> **EXERCISE**
The line with "This screenshot has height=730, width=1526." marks the start; please set it down along with all later lines through the end of the material, exactly, leaving out pictures.

> **RECORDS FOR THE TASK**
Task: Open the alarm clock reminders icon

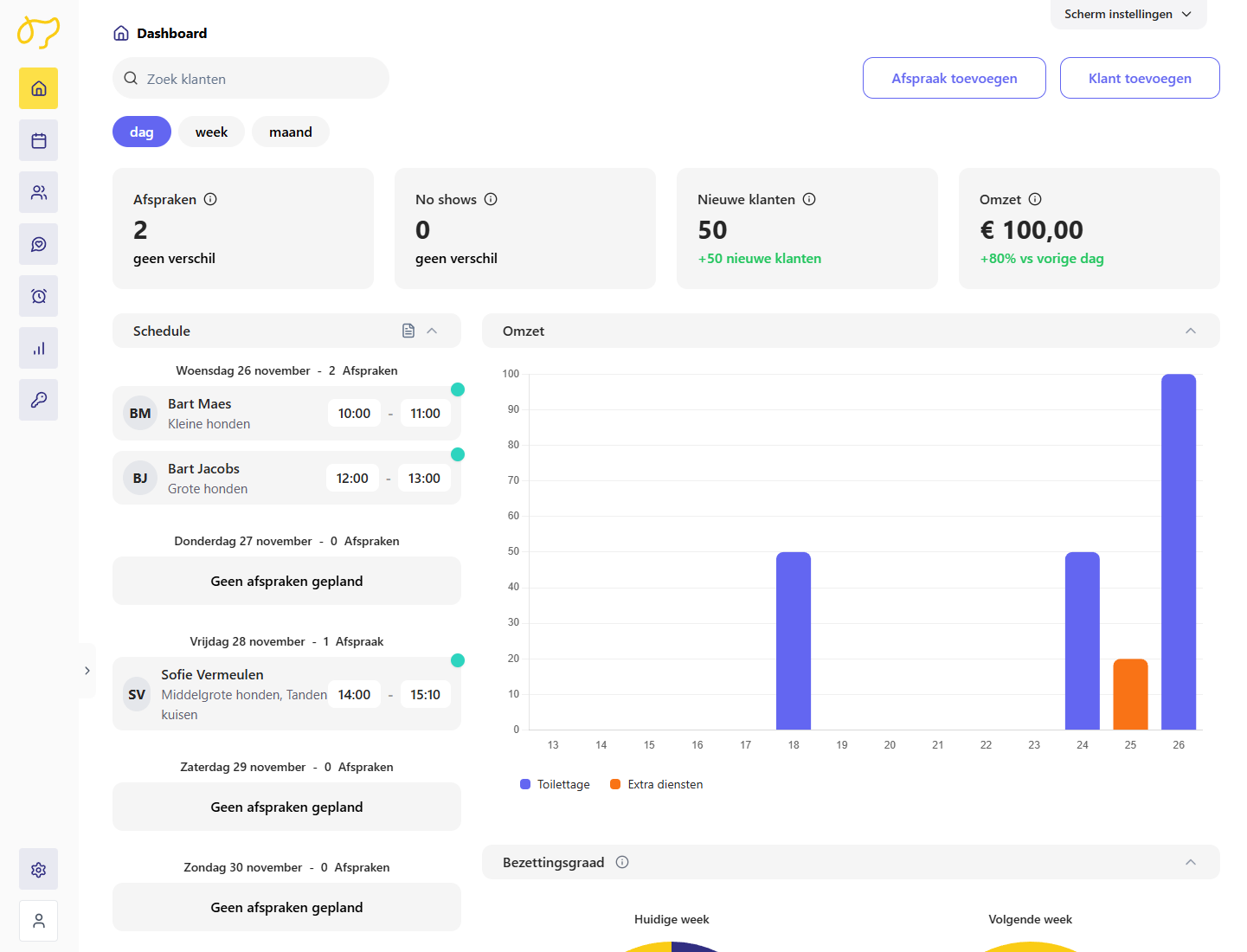Action: pos(39,296)
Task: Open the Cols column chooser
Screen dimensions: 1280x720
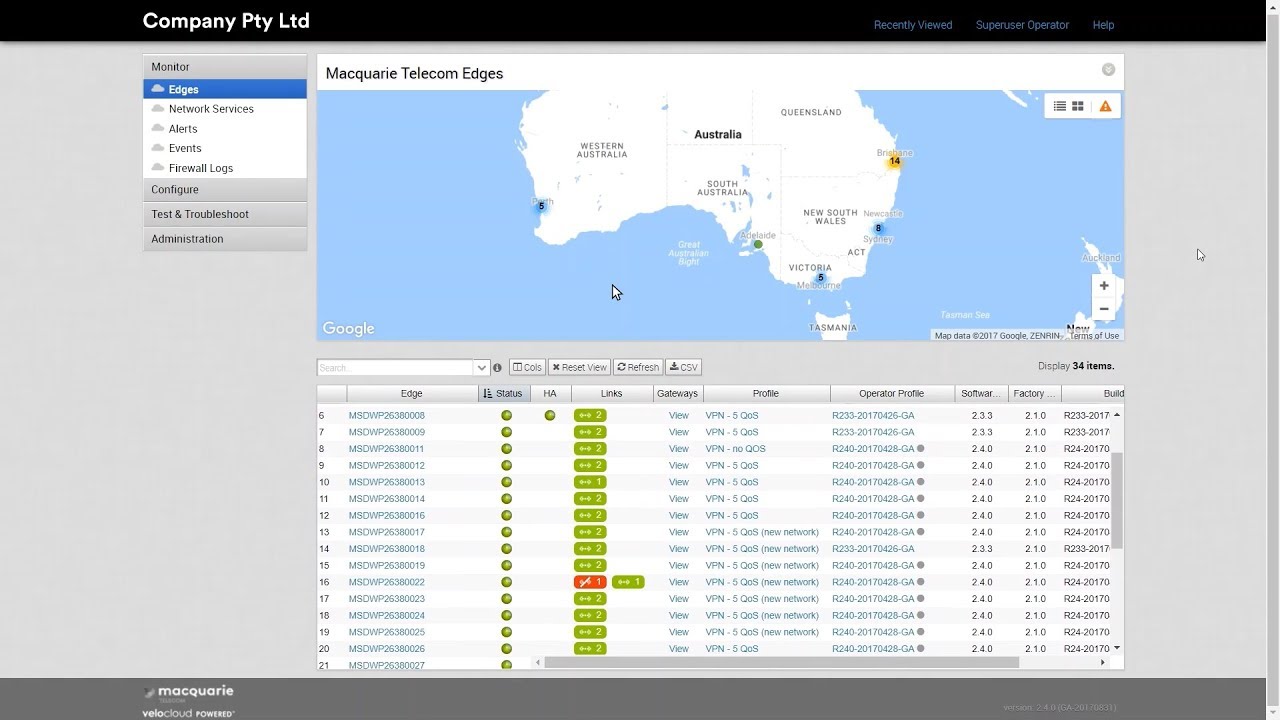Action: tap(527, 367)
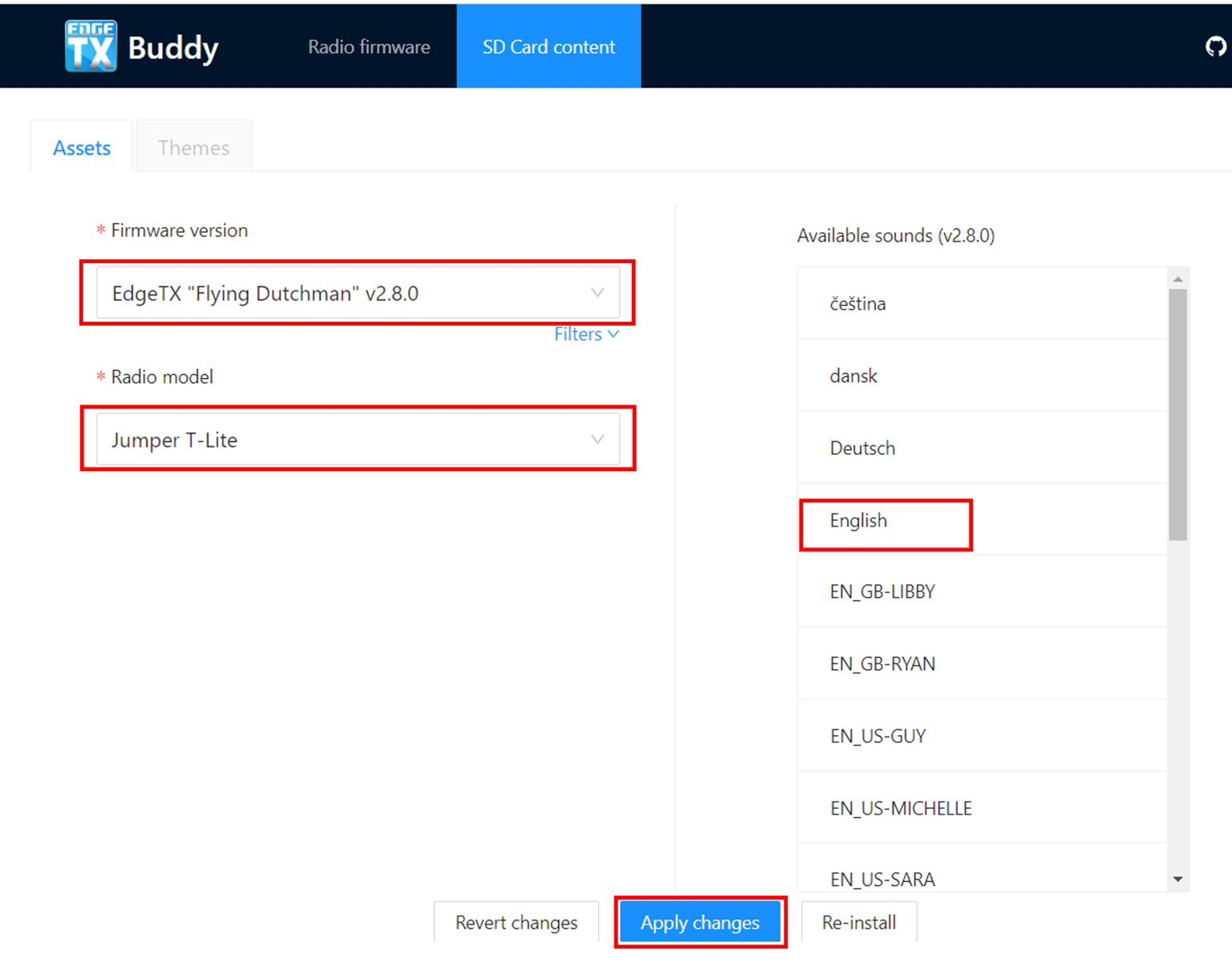
Task: Select the SD Card content section
Action: [549, 47]
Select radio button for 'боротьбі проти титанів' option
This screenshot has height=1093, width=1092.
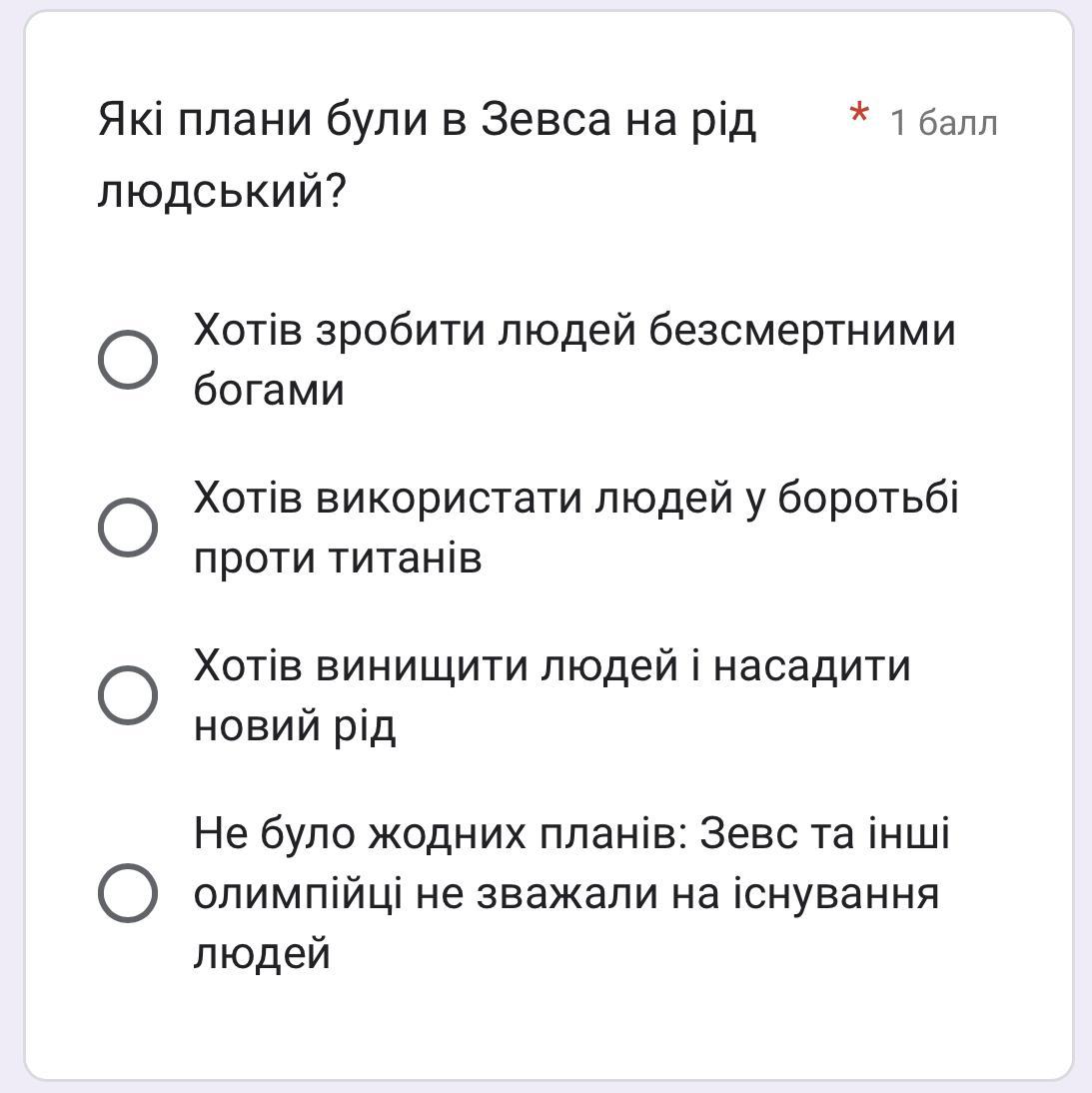point(128,528)
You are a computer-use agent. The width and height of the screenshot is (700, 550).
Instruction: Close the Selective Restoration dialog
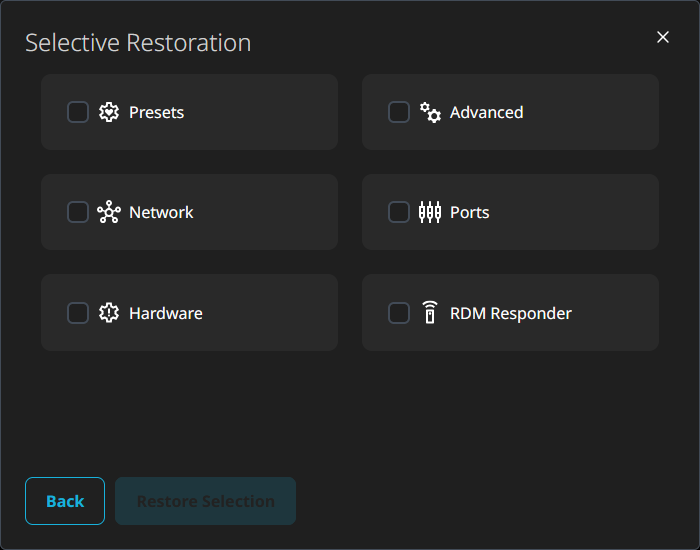tap(663, 37)
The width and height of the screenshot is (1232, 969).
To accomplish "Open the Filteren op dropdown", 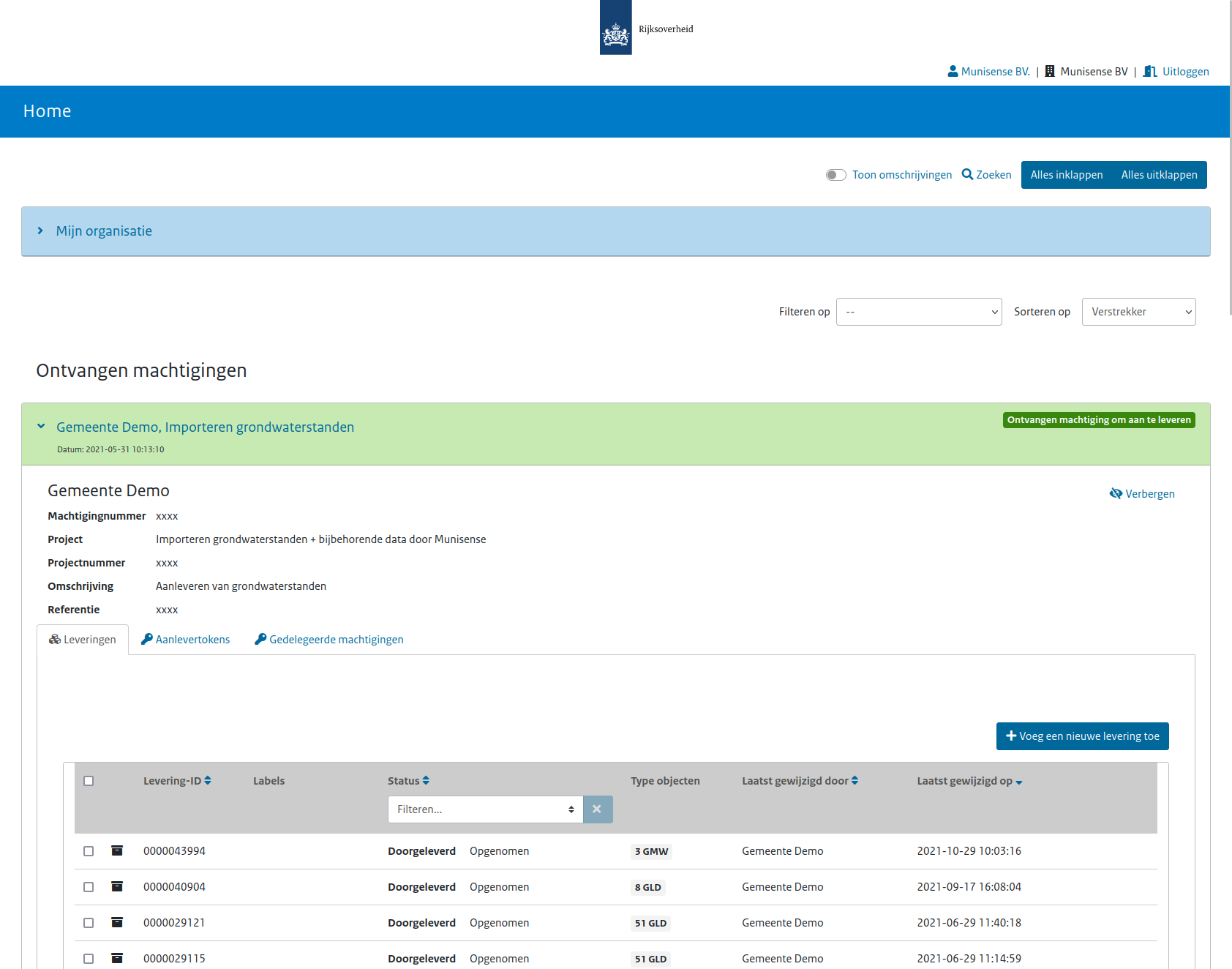I will click(918, 312).
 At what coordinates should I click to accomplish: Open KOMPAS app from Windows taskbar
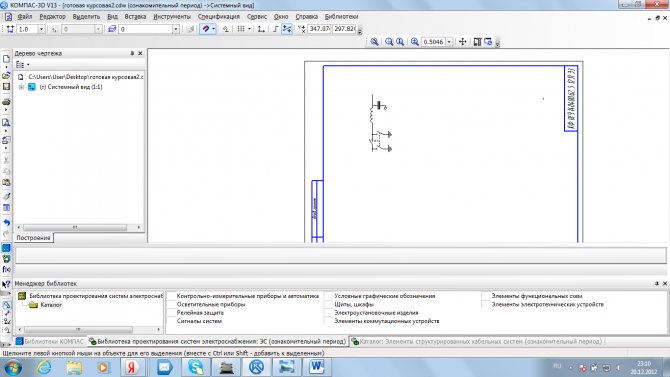click(x=256, y=367)
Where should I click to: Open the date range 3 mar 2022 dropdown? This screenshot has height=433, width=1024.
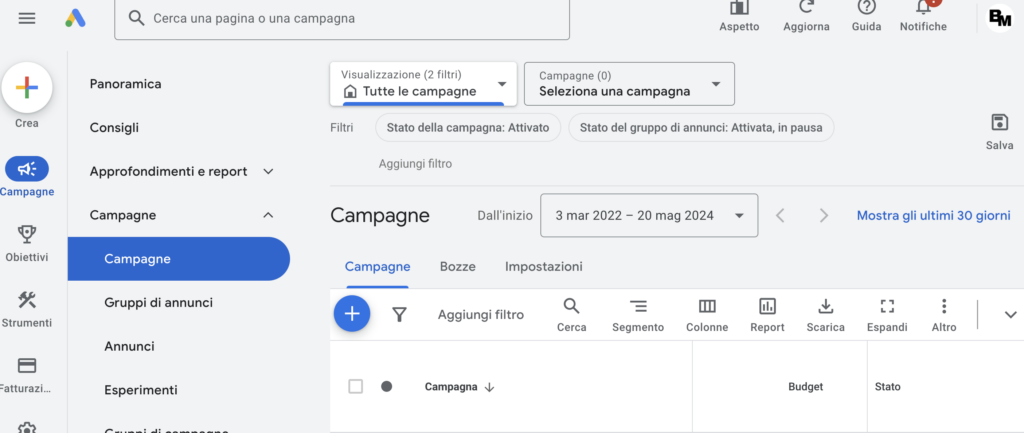click(x=648, y=215)
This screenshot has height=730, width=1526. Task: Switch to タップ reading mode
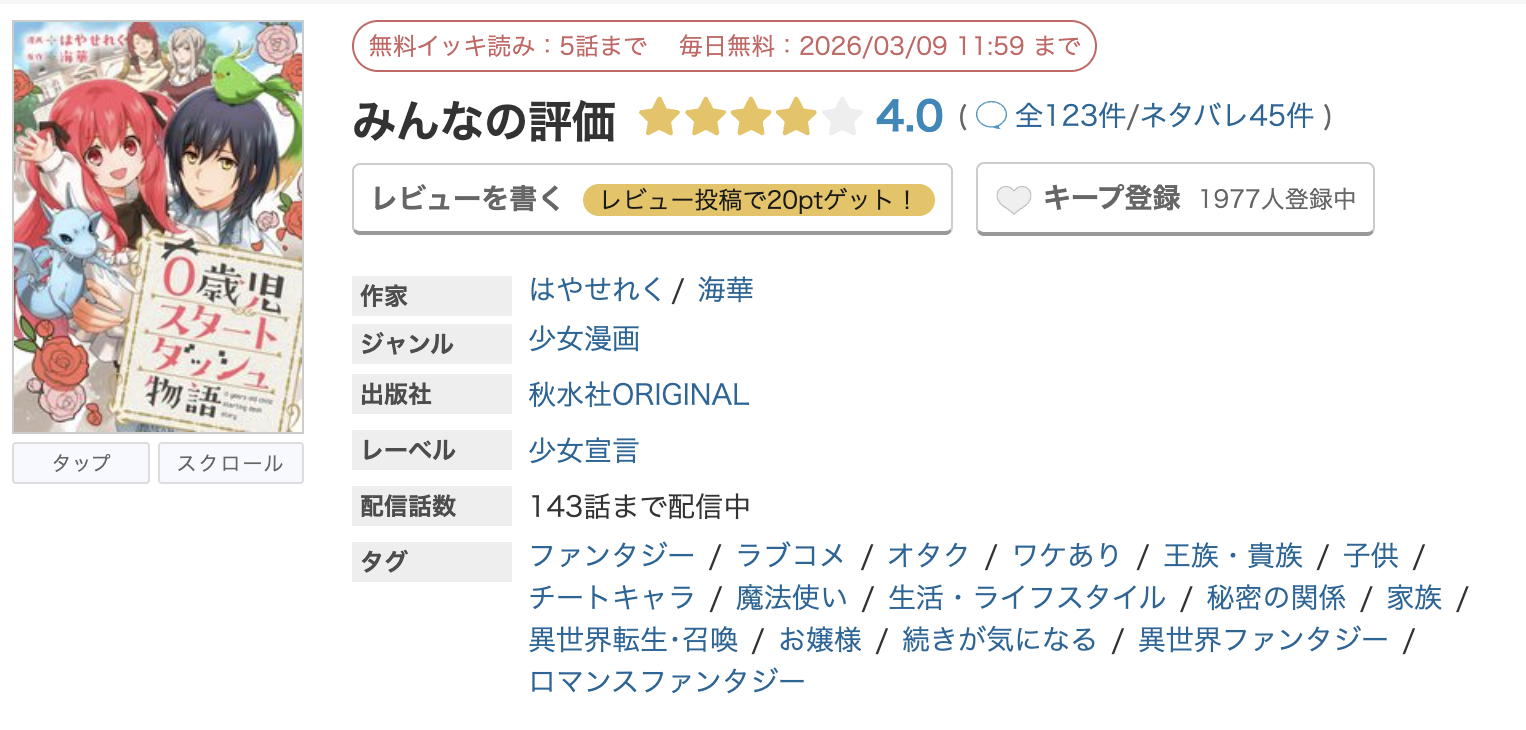tap(80, 462)
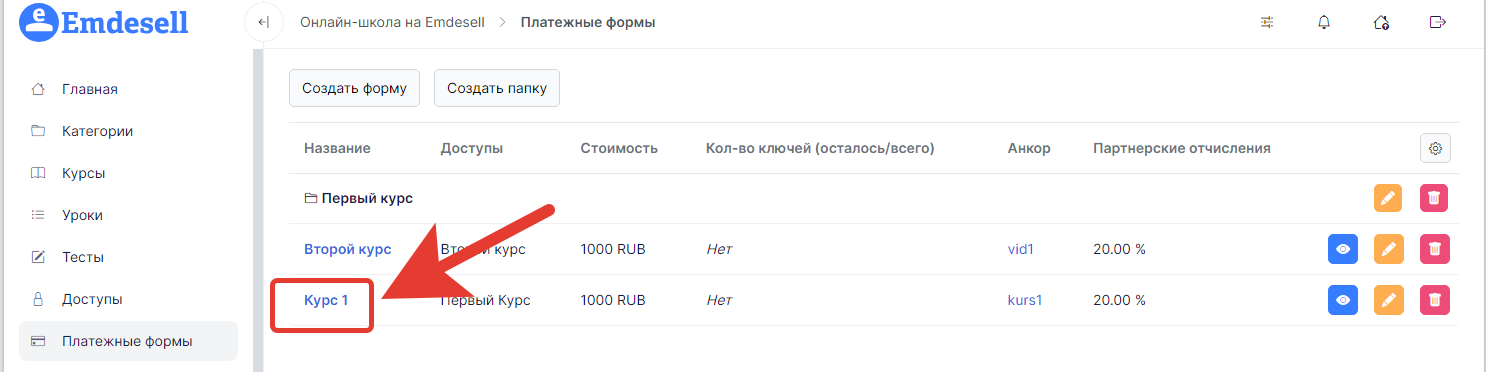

> **RESPONSE TO THE EXERCISE**
This screenshot has height=730, width=1526. Task: Switch to タップ reading mode
tap(80, 462)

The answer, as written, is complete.